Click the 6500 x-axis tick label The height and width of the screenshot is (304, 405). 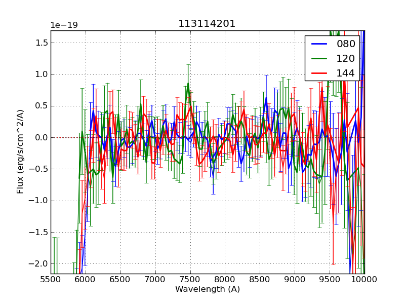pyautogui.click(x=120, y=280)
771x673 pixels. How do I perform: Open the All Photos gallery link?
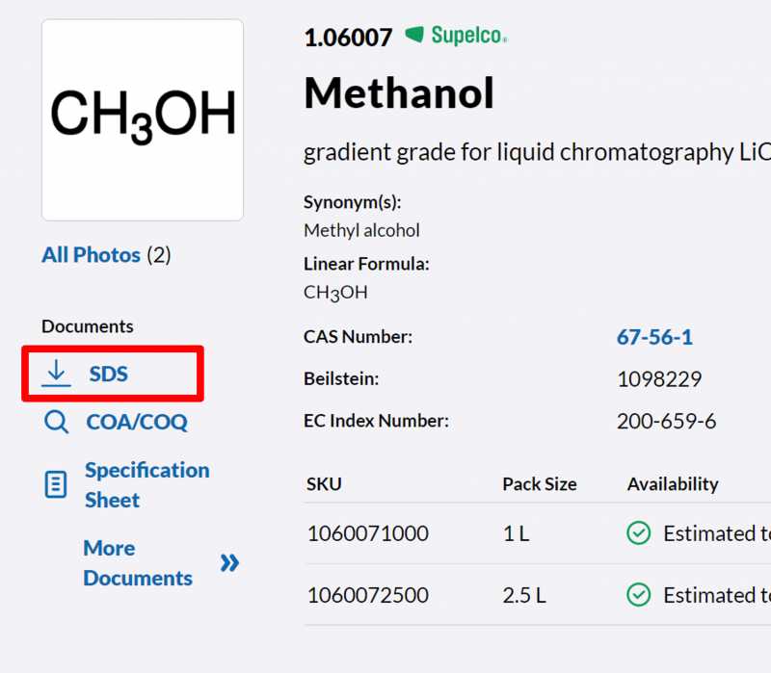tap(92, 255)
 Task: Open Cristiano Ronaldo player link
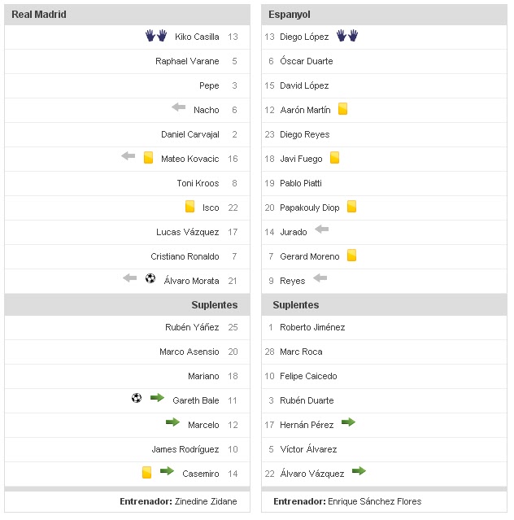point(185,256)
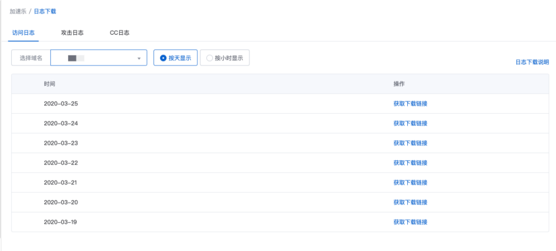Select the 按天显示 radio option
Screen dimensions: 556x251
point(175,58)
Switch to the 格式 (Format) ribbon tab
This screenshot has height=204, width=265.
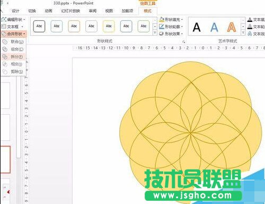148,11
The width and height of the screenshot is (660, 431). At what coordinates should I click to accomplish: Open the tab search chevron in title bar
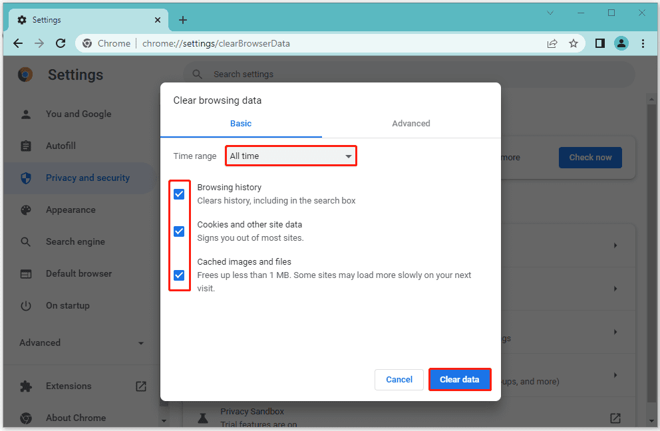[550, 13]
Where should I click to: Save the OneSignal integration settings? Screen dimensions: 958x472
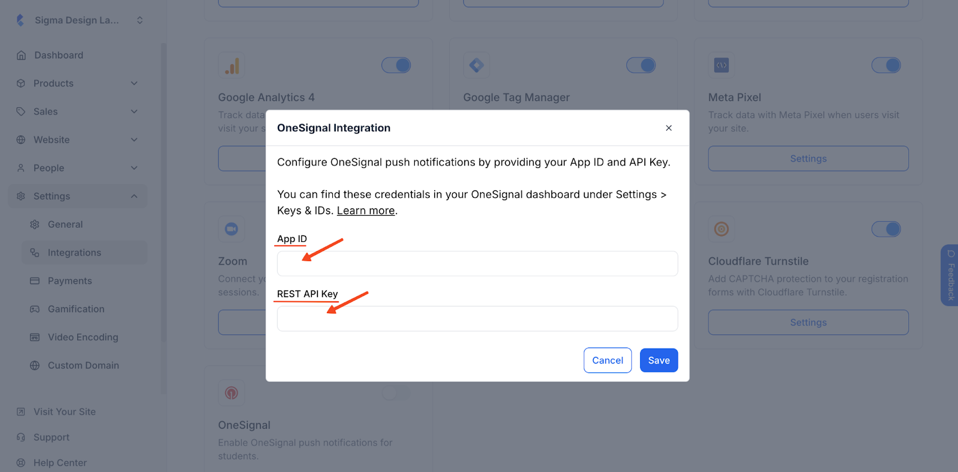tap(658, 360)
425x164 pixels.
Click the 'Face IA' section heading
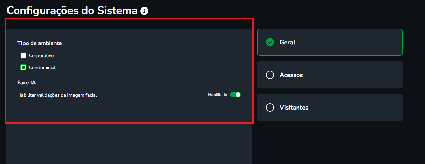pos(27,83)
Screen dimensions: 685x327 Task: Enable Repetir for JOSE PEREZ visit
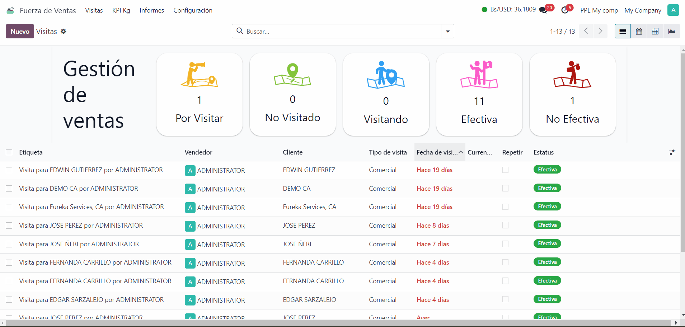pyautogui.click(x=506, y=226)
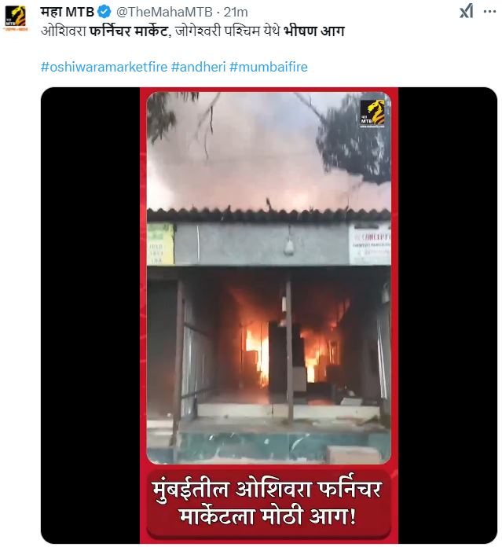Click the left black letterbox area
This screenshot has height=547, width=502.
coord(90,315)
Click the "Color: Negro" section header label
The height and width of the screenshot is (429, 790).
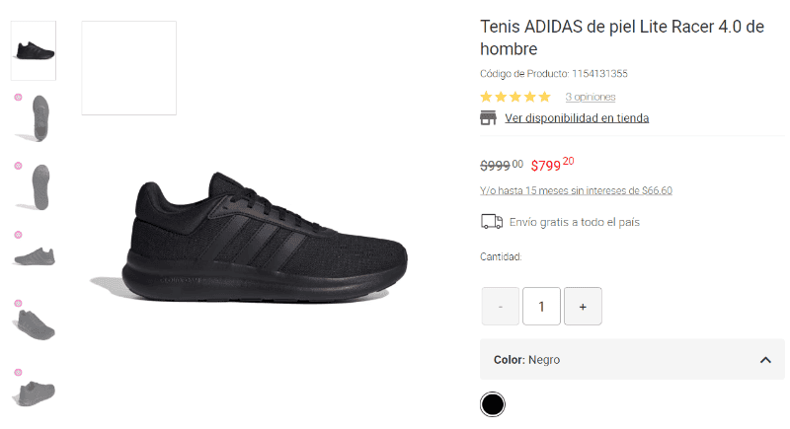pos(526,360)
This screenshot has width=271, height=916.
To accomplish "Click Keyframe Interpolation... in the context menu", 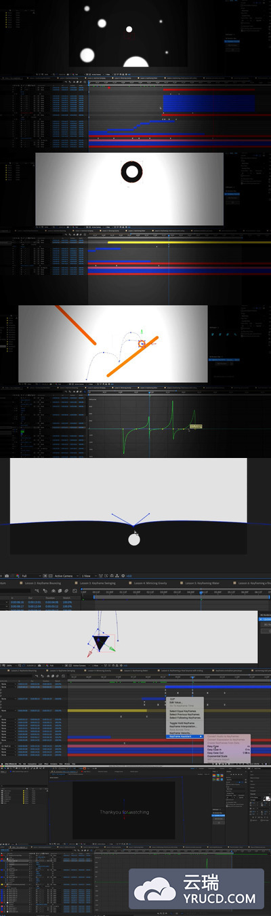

************

### Problem to work on
Swap "visit" for "appointment" in the items, starting at the line that has "Screen dimensions: 685x327" and stopping after the line that has "pos(526,360)", and write out only those lines with nothing else changed. Leave the pictures out of your answer.

### Finished answer
Screen dimensions: 685x327 Task: Enable Repetir for JOSE PEREZ appointment
pyautogui.click(x=506, y=226)
Click the left black letterbox area
This screenshot has height=547, width=502.
coord(90,315)
Click the "Color: Negro" section header label
The height and width of the screenshot is (429, 790).
pos(526,360)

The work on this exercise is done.